Page:Revue de Paris, 1908, tome 3.djvu/176

La bibliothèque libre.
Cette page a été validée par deux contributeurs.

Louise remonta seule dans l’appartement qu’elle occupait depuis la veille, avec le comte, à l’Hôtel de Paris.

Accoudée à son balcon, elle croyait être encore portée sur ces vagues où durant plusieurs mois elle avait erré. Au delà de cette ligne qui formait l’horizon, s’étendaient les terres qui tour à tour s’étaient déroulées devant elle. Rochers pourpres et violets des promontoires d’Ionie, sables dorés d’Afrique, rives parfumées d’Asie, villes blanches, au creux des golfes, montrant leurs minarets clairs et leurs coupoles argentées, bois d’orangers et de lauriers-roses aux flancs des collines, douceur des nuits bleues d’Orient, pâleur des matins où les îles sortent de l’onde en soulevant leurs voiles, — elle revivait ces heures où lui étaient apparues l’Asie Mineure, l’Égypte et cette Grèce qu’on lui avait jadis vantée, puis Corfou, avec ses vallées sombres et délicieuses, et cette Sicile éclatante et fière, mouillée à l’entrée du monde d’Occident… Si loin de tout ce qu’elle connaissait, son âme éparse et comme aliénée d’elle-même était charmée par tant de spectacles. Et, gardant les instincts qui lui venaient d’une longue suite d’ancêtres, elle se disait qu’elle vivrait volontiers au hasard des routes, tandis que les pays naîtraient et s’évanouiraient comme des mirages…
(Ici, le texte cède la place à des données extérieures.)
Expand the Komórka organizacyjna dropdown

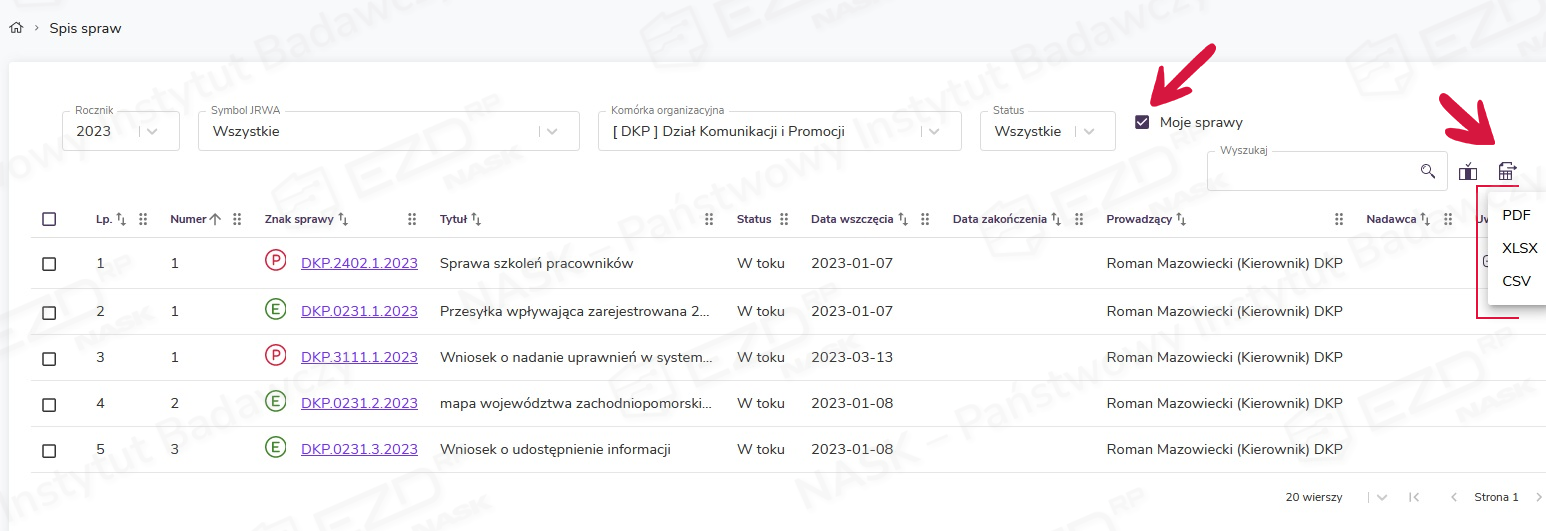point(780,131)
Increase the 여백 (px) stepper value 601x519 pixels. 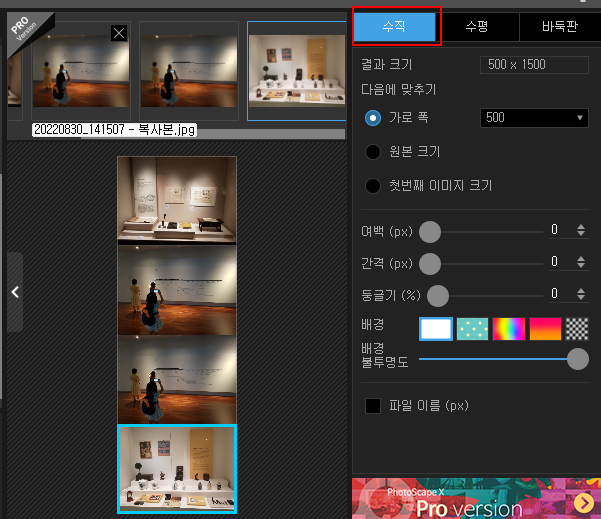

Le comte lui avait été un compagnon discret, taciturne, mélancolique, dont l’attachement se trahissait en élans brusques, que sa timidité rendait parfois gauches. Sans l’aimer, elle le considérait avec sympathie.

Vers le commencement de mars, sous les vents d’équinoxe, la mer devint dure et houleuse. Des orages traversaient l’atmosphère. On avait résolu de cesser la croisière. Et Louise avait abandonné avec regret sa demeure flottante.

Elle et le comte ne faisaient que passer à Monte-Carlo : ils devaient s’installer à Cannes, dans la villa des Palmiers, louée pour eux par Smith.

Tout de suite, Louise avait détesté Monte-Carlo, cette ville-casino, où, même avant sa rencontre avec Robert, les regards la suivaient, obstinés, acharnés comme des mouches…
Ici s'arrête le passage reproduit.